• Entrada de agua
    La demanda de agua en determinadas zonas de alta densidad turística plantea serios problemas de abastecimiento: en estos enclaves, el consumo de agua en temporada alta puede multiplicar por diez las cifras invernales. Algunos usos del agua relacionados con el ocio, como piscinas y campos de golf, son grandes consumidores de líquido. El problema es especialmente grave en zonas como el Sur y Levante, donde la disponibilidad de agua es limitada y se debe repartir con grandes extensiones de regadío.
  • Ruido
    El ruido es un elemento del impacto ambiental de las actividades de ocio especialmente molesto y nocivo.
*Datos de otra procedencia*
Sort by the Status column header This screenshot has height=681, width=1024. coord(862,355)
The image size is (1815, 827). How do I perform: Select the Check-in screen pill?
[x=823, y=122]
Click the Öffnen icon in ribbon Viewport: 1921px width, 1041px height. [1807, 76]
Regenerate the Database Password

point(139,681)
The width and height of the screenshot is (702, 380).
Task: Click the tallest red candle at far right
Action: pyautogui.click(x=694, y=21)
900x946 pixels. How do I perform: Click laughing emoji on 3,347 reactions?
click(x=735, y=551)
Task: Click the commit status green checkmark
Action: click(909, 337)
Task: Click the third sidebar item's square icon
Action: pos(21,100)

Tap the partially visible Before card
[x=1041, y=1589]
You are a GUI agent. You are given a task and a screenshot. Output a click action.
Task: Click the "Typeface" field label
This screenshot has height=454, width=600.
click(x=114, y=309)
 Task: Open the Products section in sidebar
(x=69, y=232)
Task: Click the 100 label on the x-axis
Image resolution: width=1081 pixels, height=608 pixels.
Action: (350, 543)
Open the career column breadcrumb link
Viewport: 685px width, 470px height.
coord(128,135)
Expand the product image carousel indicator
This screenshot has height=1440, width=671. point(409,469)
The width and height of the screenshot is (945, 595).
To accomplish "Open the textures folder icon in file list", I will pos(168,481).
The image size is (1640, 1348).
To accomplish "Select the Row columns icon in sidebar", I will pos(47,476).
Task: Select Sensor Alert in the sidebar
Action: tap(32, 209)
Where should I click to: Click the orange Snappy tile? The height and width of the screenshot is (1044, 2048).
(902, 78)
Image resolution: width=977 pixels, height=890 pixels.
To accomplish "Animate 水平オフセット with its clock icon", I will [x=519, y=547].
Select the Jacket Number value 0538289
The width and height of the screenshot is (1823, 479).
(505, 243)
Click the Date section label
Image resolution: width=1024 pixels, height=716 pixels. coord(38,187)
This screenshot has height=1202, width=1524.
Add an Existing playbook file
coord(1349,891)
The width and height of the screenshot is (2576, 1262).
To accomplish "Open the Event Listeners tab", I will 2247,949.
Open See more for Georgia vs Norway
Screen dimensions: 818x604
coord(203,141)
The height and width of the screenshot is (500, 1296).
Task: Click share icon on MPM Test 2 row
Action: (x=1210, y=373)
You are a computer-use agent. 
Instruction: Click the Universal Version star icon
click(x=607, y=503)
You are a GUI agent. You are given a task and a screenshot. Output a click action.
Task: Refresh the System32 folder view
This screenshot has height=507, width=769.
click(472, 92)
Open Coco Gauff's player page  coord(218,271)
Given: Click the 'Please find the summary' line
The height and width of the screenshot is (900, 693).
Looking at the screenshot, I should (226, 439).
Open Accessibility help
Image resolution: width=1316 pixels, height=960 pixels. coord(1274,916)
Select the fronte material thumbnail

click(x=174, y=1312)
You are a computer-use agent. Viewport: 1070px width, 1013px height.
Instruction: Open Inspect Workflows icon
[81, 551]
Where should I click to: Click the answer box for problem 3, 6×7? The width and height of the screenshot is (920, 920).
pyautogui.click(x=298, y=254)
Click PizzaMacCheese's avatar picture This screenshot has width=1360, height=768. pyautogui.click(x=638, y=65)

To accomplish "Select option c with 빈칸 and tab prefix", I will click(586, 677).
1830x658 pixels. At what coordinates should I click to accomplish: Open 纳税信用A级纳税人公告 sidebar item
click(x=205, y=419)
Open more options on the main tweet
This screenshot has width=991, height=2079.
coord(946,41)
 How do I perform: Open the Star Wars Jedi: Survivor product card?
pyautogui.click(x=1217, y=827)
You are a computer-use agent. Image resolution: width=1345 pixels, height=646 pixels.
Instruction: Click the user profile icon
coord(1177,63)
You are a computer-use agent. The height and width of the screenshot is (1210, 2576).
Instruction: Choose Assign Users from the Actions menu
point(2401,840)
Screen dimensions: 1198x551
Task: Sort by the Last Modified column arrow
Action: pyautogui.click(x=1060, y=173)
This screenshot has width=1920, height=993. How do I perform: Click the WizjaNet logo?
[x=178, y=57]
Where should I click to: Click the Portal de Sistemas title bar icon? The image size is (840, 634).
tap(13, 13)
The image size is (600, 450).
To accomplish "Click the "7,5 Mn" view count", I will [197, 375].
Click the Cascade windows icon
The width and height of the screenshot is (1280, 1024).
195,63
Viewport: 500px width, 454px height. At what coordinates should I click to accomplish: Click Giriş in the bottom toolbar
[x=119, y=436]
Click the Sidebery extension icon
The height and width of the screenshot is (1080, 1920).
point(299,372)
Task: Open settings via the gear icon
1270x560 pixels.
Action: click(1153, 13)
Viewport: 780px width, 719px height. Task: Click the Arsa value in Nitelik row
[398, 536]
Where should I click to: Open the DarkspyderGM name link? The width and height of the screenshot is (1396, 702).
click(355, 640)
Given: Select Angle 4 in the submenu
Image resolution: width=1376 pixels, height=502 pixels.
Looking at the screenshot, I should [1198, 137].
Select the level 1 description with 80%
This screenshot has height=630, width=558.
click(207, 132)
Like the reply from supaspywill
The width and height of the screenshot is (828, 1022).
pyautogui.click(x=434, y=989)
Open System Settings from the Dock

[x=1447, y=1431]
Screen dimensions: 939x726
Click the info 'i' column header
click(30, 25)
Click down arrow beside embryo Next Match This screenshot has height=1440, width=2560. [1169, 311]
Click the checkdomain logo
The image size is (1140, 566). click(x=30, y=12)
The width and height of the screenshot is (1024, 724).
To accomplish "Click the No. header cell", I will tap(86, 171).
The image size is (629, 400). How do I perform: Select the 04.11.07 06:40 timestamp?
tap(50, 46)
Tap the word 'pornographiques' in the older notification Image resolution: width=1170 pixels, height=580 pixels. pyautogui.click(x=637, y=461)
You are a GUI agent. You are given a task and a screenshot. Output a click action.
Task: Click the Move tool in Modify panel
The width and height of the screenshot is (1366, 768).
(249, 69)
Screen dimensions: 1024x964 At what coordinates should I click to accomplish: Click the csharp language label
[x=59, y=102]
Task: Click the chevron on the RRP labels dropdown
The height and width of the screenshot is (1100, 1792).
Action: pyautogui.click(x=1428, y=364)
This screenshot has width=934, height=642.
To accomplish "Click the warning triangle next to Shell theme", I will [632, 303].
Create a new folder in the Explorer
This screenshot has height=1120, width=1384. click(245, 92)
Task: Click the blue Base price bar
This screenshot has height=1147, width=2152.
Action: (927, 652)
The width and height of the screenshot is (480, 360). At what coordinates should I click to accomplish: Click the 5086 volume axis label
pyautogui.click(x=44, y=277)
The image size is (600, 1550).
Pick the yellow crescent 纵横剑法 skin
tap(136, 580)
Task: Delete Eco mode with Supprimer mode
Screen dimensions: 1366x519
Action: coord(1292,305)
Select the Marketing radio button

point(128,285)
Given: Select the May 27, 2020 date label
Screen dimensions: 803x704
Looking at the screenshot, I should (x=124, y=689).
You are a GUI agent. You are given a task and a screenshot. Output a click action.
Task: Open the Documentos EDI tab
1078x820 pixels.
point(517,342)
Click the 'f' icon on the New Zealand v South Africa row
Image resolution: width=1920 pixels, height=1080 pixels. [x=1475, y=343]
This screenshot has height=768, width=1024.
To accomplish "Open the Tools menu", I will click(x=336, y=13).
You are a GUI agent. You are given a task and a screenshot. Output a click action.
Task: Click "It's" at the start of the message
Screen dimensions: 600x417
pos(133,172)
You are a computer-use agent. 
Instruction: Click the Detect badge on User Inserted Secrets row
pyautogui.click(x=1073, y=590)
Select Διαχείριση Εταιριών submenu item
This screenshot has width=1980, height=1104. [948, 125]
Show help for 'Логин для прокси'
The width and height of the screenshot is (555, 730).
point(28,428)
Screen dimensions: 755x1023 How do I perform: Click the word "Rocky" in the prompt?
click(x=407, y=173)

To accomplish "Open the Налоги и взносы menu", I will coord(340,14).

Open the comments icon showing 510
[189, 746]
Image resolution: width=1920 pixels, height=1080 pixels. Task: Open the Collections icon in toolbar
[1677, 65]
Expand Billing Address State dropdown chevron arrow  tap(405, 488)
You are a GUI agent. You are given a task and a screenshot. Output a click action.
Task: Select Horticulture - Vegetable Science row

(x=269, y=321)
Se manifiesta en plena naturaleza, provocado por un uso inmoderado de música o de motos todo terreno, o en las zonas turísticas de alta densidad, donde la tranquilidad y el sosiego brillan por su ausencia en las zonas de copas o de esparcimiento callejero en general.
  • Impacto sobre el paisaje y la diversidad cultural y ecológica
    Puede manifestarse de muchas formas:

    • En un radio limitado, la excesiva presión de visitantes en un espacio natural, puede provocar daños al suelo, la vegetación y la fauna, por el mero pisoteo, la irrupción de vehículos todo terreno, el encendido de hogueras en lugares no adecuados para ello, recolección de ejemplares para colecciones, abandono de basura, etc.
    • En términos geográficos más amplios, la construcción densa de edificaciones hoteleras o segundas residencias, puede convertir paraísos naturales en sucursales de los barrios hacinados de las grandes ciudades.